“Don’t advise players how to play or what to do. The players engaged by the Directors will doubtless have had some previous experience. Don’t give advice to the Referee. He has to give his decision quickly, and like the rest of us, makes mistakes. Don’t ridicule a player, either friend or foe. He is doubtless trying his best to do right. Don’t swear or use bad language of any description in the hearing of others. It is not nice for ladies to hear!”
It’s hard to believe in these days of World Cup qualifying football fever, but these quaint rules of crowd behaviour were aimed at the fans of Millwall Football Club in south-east London back in 1919 – and they probably followed them to the letter. How the average modern supporter would react to them today is not difficult to guess!
Fast forward several decades, and the headlines were all about football hooliganism and their fans’ defiant chant at the opposition of: “nobody likes us, we don’t care!”
But football back in the early years of the last century reflected the respectful age it was played in with everyone knowing his place in society and sticking rigidly to it.
In 1885, playing the game and being a jolly good sport was probably very much on the minds of the group of workers in a jam and marmalade factory who let off steam after work by having a kickabout.
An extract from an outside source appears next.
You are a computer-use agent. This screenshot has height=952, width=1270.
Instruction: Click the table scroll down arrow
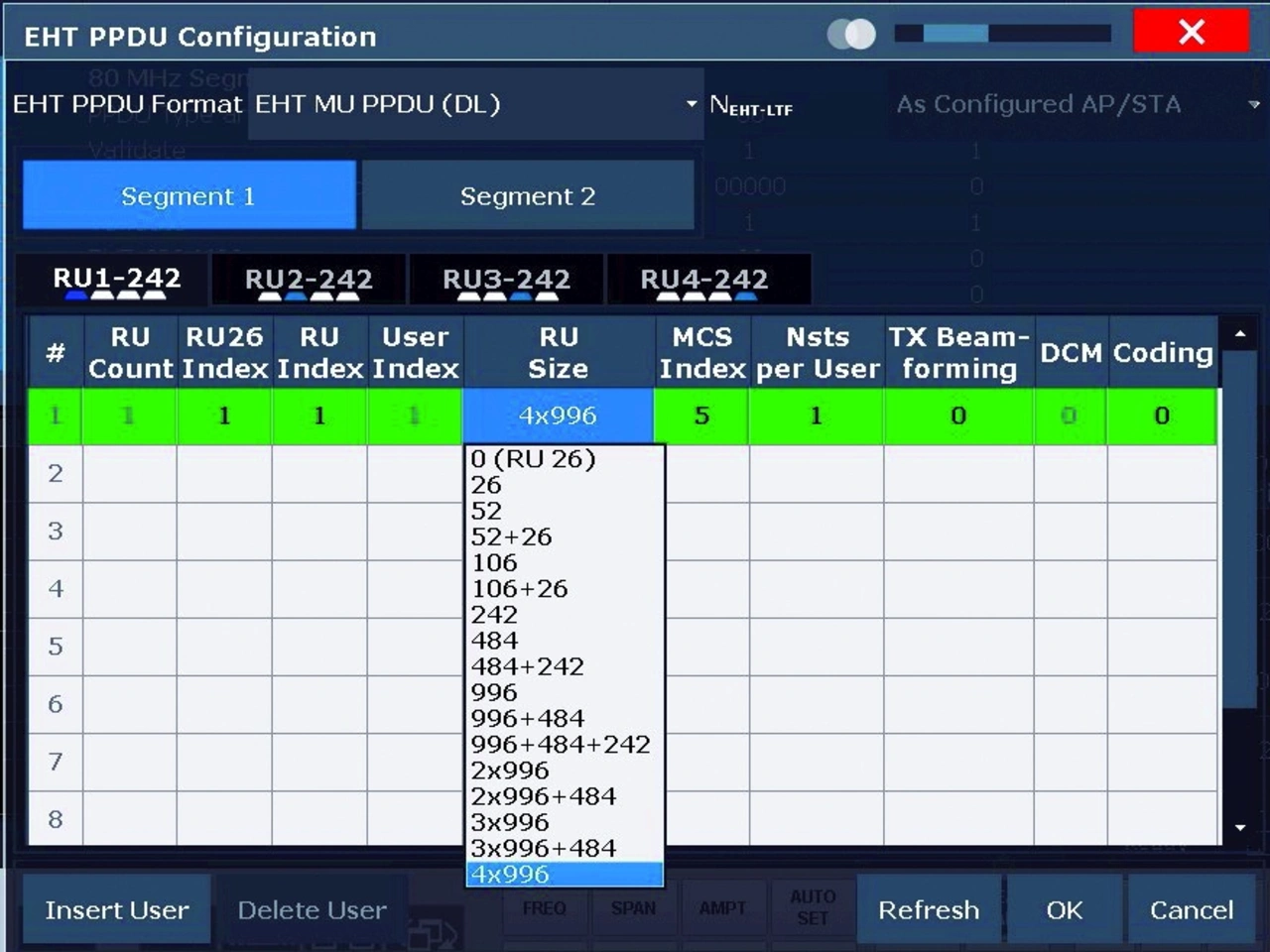[x=1239, y=827]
As time went on, they got better, and with the help of local businessmen, they eventually formed their own football club.
The factory was located on the Isle of Dogs, and the club they founded was christened Millwall after the area, which once had windmills next to a dock wall.
Many of the team members were Scotsmen who had migrated south to find work and had landed up working on the factory floor. So it wasn’t surprising that the colours they chose for their team were the same blue and white of their beloved country.
Bizarrely, the club’s inauguration was marked not by a footballing contest, but by a cricket match between the Gentlemen and Traders of Millwall, with many members of both teams wearing bowler hats during play!
Eventually, the newly-formed club found its first-ever home near the factory of its founders, a piece of wasteland used as an unofficial rubbish dump.
In the following years, the club moved to other sites on the Isle of Dogs and to North Greenwich before settling in its present location in south Bermondsey, not too far from its beginnings. Somewhere along its early historical journey, it briefly became Millwall Athletic before supporters dropped its nickname of The Dockers – a nod to the tough men working near the original factory handling the goods from the Thames ships.
Instead, they gave the team the new nickname of the Lions and later on christened the ground the Den. They also developed the famous Lions roar, which so intimidated visiting teams that former England footballer Gary Lineker once wryly remarked that when he appeared there for his visiting club team, perhaps it wasn’t a good idea to score a goal!
As Millwall’s history progressed, so did its fortunes, with controversy dogging it all the way. In an early display of back door professionalism, football bosses lured key players to the club from the north by promising them local jobs and got foremen to spirit them onto the payroll without bosses being any the wiser!
There was even a forerunner of what’s happened with other clubs in the modern game. Millwall formed itself into a limited company back in 1894 and started dishing out shares, albeit private ones.
After the First World War outbreak, patriotic fervour reached such a fever pitch that the press refused to cover games because not enough supporters had joined up, apparently ignoring adverts urging them to “let the Enemy hear the Lions roar!”
And the club has the dubious honour of being at the centre of an early “bung” allegation against a First World War team manager. He invented wage payments to non-existent workers to raise enough cash to pay a star player a bonus. Only the amount at stake this time was one pound!